Architecture to support plugins with Pact
- Pact Specification tracking issue: pact-foundation/pact-specification#83
- Plugin Project Board: https://github.com/pact-foundation/pact-plugins/projects/1
The plugins are enabled via a message passing mechanism over gRPC. Each language implements a driver which provides the mechanism to locate and load plugins, as well as a catalogue of features (like mock servers, matchers and provider verifiers) and a central message bus to enable communication between the language implementation and the plugins.
The plugin driver is responsible for providing access to the plugins from the language implementation (which is where the pact tests are being executed).
Main responsibilities:
- The ability to find plugins.
- Load plugins and extract the plugin manifests that describe what the plugin provides.
- Provide a catalogue of features provided by the plugins.
- Provide a messaging bus to facilitate communication between the language implementation and the plugins.
- Manage the plugin lifecycles.
See Plugin driver design docs.
There are two implementations of plugin drivers: JVM and Rust.
Plugins are required to start up a gRPC server when loaded, and respond to messages from the plugin driver.
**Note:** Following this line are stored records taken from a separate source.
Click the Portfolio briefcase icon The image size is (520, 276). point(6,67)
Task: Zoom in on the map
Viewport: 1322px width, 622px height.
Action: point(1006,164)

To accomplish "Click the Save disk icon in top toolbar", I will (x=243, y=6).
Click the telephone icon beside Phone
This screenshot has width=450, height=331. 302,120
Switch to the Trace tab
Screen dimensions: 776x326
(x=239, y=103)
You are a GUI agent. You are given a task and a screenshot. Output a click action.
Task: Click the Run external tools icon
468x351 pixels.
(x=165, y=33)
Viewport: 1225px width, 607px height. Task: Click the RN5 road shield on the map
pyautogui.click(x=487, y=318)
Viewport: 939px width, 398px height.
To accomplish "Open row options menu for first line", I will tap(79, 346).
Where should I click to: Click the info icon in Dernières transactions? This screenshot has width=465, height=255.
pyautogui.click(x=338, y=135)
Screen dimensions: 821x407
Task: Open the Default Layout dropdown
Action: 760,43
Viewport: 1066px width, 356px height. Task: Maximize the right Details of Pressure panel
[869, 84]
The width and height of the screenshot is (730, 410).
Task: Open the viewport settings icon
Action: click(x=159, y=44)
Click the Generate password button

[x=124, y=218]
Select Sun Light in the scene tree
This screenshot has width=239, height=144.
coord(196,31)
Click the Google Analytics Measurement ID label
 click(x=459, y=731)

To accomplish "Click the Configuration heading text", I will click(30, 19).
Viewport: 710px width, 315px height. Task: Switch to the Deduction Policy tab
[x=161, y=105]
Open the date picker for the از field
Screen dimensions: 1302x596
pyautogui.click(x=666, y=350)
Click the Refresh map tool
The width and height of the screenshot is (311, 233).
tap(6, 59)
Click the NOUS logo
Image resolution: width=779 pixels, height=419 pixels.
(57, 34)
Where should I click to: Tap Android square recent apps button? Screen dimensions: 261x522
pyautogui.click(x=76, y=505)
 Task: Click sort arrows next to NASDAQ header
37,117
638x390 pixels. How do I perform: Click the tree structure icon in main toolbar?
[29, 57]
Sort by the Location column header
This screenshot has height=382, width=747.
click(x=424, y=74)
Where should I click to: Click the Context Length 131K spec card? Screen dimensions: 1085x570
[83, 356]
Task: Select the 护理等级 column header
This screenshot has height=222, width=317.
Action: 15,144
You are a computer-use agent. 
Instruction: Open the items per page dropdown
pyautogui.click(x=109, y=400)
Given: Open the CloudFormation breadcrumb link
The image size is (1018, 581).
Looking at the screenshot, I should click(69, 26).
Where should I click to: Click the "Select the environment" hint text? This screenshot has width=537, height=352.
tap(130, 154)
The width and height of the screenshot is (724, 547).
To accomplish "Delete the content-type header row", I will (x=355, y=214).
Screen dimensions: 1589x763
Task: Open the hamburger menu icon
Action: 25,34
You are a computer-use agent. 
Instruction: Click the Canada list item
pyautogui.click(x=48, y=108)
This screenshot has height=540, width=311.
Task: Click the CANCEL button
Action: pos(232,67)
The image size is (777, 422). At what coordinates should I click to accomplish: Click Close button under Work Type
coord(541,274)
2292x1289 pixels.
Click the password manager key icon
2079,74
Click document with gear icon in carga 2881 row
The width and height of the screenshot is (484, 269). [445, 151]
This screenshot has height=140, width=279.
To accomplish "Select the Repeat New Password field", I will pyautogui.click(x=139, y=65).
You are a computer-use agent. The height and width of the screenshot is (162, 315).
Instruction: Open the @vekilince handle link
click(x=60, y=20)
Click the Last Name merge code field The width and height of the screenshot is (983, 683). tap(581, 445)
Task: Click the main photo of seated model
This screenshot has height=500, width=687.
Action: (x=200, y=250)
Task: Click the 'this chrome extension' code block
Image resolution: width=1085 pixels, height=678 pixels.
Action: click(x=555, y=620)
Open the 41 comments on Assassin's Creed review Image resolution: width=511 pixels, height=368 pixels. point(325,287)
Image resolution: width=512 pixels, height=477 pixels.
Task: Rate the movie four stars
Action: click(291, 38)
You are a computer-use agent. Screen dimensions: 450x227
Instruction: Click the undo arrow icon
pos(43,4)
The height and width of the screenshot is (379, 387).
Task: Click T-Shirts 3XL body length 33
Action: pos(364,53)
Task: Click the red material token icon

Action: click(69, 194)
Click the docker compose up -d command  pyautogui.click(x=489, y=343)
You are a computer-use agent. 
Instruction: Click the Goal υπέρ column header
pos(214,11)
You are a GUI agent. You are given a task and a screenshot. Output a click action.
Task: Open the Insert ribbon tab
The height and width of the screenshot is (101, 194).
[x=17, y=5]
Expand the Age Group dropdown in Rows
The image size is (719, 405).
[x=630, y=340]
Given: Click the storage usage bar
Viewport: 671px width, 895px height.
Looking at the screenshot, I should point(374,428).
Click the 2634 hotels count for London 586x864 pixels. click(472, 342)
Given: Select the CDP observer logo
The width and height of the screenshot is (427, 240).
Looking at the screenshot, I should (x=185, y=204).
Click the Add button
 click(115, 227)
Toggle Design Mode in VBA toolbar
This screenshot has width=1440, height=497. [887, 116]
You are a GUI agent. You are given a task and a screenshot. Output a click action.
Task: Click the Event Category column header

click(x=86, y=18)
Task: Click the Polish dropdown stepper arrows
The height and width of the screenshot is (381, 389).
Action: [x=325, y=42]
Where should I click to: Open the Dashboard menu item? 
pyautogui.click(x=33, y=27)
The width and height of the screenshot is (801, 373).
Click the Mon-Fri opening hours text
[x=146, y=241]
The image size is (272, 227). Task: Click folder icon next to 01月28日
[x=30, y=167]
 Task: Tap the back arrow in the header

They provide a manifest that describes the features they provide and the mechanism needed to load them.
Main responsibilities:
- Have a plugin manifest that describes the plugin and how to load it.
- Start a gRPC server on load and provide the port to the driver that loaded it.
- Provide a catalogue of features the plugin provides when the driver requests it.
- Respond to messages from the driver.
See the guide to writing a Pact plugin.
Plugins can provide support for new protocols. The main features that the plugin would provide is to be able to create the protocol transport payloads and create a mock server that can deal with them.
See Protocol design docs.
For an example, see the gRPC plugin, it supports gRPC over HTTP/2.
These plugins provide the ability to match and generate different types of contents which are used with existing protocol implementations.
See Content matcher design docs.
There are two example prototype plugins that support matching different types of content: Protobuf and CSV.
See PactFlow Protobuf/gRPC plugin for a PactFlow supported plugin.
TODO π§ See V2 plugin interface proposal
Pact was created initially to support the rise of RESTful microservices and has grown to be the de-facto API contract testing tool.
One of the strengths of Pact is its specification, allowing anybody to create a new language binding in an interoperable way. Whilst this has been great at unifying compatibility, the sprawl of languages makes it hard to add significant new features/behaviour into the framework quickly (e.g. GraphQL or Protobuf support).
The "shared core"
We have attempted to combat this time-to-market problem, by focussing on a shared implementation (the "shared core") in many of the languages. We initially bundled Ruby, because it was convenient, but have been slowly moving to our Rust core which solves many of the challenges that bundling Ruby presented.
It is worth noting that the "shared core" approach has largely been a successful exercise in this regard. There are many data points, but the implementation of WIP/Pending pacts was released (elapsed, not effort) in just a few weeks for the libraries that wrapped Ruby. In most cases, an update of the Ruby "binaries", mapping flags from the language specific API to dispatch to the underlying Ruby process, a README update and a release was all that was required. In many cases, new functionality is still published with an update to the Ruby binary, which has been automated through a script.
Moving beyond HTTP
But, the industry has continued to innovate since Pact was created in 2013, and RESTful microservices are only one of the key use cases these days - protocols such as Protobufs and Graphql, transports such as TCP, UDP and HTTP/2 and interaction modes (e.g. streaming or server initiated) are starting to become the norm. Standards such as AsyncAPI and CloudEvent are also starting to emerge.
For example, Pact is still a rather HTTP centric library, and the mixed success in retrofitting "message support" into all languages shows that extensions outside of this boundary aren't trivial, and in some respects are a second class citizen.
The reason is simple: HTTP doesn't change very often, so once a language has implemented a sensible DSL for it and integrated to the core, it's more a matter of fine tuning things. Adding message pact is a paradigm shift relative to HTTP, and requires a whole new developer experience of authoring tests, integrating to the core and so on, for the language author to consider.
Being able to mix and match protocol
, transport
and interaction mode
would be helpful in expanding the use cases.
Further, being able to add custom contract testing behaviour for bespoke use cases would be helpful in situations where we can't justify the effort to build into the framework itself (custom protocols in banking such as AS2805 come to mind).
To give some sense of magnitude to the challenge, this table shows some of the Pact deficiencies across popular microservice deployments.
The "shared core" approach can only take us so far, and we need another mechanism for extending behaviour outside of the responsibilities of this core. This is where I see a plugin approach working with our "shared core" model.